▶ **TRECHO**
****************

O mínimo que se pode dizer é que é difícil, quando se realiza um filme sobre um tema semelhante (os campos de concentração), não se fazer certas questões prévias; mas tudo se passa como se, por incoerência, tolice ou preguiça, Pontecorvo tivesse negligenciado resolutamente de se interrogar.
Por exemplo, a questão do realismo: por múltiplas razões, fáceis de compreender, o realismo absoluto, ou aquilo que pode tomar seu lugar no cinema, é aqui impossível; toda tentativa nessa direção é necessariamente inacabada (“logo imoral”), toda tentativa de reconstituição ou de maquiagem derrisória e grotesca, toda aproximação tradicional do “espetáculo” deriva do voyeurismo e da pornografia. O diretor fica encarregado de enfastiar, par que aquilo que ele ousa apresentar como a “realidade” seja fisicamente suportável pelo espectador – que só pode concluir, por conseguinte, talvez inconscientemente, que certamente era horrível, esses alemães, que selvagens –, mas finalmente não intolerável, e que, sendo bem esperto, com um pouco de astúcia ou paciência, seria possível livrar-se. Ao mesmo tempo, cada um se habitua sorrateiramente ao horror, isso entra pouco a pouco nos modos, e logo fará parte da paisagem mental do homem moderno; quem poderá, da próxima vez, se espantar ou se indignar com aquilo que terá deixado de ser chocante?

****************

(Registros de dados armazenados)
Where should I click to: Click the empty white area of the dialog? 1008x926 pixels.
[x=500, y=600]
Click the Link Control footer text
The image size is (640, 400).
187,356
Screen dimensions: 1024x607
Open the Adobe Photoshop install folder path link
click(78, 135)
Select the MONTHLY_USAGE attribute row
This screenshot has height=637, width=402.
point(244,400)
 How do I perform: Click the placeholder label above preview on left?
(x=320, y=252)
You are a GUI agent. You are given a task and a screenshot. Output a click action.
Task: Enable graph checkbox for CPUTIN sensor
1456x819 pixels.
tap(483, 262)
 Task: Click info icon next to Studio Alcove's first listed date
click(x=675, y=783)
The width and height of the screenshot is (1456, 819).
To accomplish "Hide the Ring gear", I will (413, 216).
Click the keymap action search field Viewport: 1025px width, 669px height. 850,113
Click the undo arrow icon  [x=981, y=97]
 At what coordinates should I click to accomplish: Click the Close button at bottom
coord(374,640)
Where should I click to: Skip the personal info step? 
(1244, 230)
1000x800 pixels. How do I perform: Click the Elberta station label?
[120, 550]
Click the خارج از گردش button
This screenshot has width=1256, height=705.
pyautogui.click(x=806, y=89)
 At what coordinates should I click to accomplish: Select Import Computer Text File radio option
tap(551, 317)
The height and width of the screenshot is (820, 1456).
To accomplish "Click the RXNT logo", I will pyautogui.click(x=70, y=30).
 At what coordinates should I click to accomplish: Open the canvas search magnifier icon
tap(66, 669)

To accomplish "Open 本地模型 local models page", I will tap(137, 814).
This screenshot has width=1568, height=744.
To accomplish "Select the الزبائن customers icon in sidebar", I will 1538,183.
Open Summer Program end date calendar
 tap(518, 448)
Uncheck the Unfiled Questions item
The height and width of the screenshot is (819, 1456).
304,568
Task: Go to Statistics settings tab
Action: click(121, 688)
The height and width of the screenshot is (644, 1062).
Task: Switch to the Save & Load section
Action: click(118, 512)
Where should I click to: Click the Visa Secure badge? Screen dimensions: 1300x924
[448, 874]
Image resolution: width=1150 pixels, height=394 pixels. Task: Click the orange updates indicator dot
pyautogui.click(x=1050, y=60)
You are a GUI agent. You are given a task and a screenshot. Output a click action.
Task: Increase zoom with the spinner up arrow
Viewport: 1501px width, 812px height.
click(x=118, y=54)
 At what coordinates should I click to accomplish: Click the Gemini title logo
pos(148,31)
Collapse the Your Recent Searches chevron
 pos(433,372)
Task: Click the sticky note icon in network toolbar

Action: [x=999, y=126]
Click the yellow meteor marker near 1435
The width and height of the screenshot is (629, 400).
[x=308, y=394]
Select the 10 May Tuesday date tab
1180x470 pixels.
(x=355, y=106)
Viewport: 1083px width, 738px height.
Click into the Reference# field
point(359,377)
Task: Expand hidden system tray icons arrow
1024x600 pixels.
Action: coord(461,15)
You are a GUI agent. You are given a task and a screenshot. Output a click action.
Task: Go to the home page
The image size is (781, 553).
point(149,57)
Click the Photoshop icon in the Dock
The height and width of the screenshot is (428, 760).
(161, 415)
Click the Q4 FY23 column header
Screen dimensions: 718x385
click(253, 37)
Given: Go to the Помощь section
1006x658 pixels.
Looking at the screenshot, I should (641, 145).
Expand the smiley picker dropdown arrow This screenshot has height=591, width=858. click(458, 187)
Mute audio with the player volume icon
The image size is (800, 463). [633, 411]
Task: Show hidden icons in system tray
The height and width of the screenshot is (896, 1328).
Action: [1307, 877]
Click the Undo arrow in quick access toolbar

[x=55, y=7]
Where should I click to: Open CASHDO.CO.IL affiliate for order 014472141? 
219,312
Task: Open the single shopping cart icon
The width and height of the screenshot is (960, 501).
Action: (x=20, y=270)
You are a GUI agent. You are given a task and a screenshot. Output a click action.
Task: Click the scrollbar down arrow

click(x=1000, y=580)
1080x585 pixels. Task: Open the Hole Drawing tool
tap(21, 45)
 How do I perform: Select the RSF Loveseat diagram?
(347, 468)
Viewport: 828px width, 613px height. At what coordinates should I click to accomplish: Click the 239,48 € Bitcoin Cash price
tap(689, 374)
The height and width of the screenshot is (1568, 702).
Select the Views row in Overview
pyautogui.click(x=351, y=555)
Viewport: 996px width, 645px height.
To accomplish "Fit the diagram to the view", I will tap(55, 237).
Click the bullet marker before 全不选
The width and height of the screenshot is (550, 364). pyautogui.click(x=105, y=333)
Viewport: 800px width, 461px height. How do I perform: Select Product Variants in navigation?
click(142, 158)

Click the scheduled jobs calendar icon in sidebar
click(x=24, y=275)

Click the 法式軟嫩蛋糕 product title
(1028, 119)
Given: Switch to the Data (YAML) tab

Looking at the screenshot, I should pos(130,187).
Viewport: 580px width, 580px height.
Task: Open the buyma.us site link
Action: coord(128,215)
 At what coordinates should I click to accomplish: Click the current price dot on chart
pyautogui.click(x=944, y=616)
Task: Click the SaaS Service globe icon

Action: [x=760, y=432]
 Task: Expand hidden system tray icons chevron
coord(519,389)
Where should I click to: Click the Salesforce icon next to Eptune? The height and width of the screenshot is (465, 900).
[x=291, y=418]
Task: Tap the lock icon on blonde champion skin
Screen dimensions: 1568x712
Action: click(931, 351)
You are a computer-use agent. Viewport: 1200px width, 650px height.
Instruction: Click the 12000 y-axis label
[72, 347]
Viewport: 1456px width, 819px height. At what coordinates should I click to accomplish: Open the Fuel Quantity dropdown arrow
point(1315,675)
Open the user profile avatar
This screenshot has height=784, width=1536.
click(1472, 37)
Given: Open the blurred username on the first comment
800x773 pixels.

****************

▶ **OBJETIVO DECLARADO 1**
Reproduza o trecho sobre o filme de Pontecorvo desde "O mínimo que" até "de se interrogar.", inclusive.
▶ **OBJETIVO DECLARADO 2**
De acordo com o trecho sobre o filme de Pontecorvo, qual é o tema desse filme?

▶ **SOLUÇÃO ESCRITA 1**
O mínimo que se pode dizer é que é difícil, quando se realiza um filme sobre um tema semelhante (os campos de concentração), não se fazer certas questões prévias; mas tudo se passa como se, por incoerência, tolice ou preguiça, Pontecorvo tivesse negligenciado resolutamente de se interrogar.

▶ **SOLUÇÃO ESCRITA 2**
Os campos de concentração.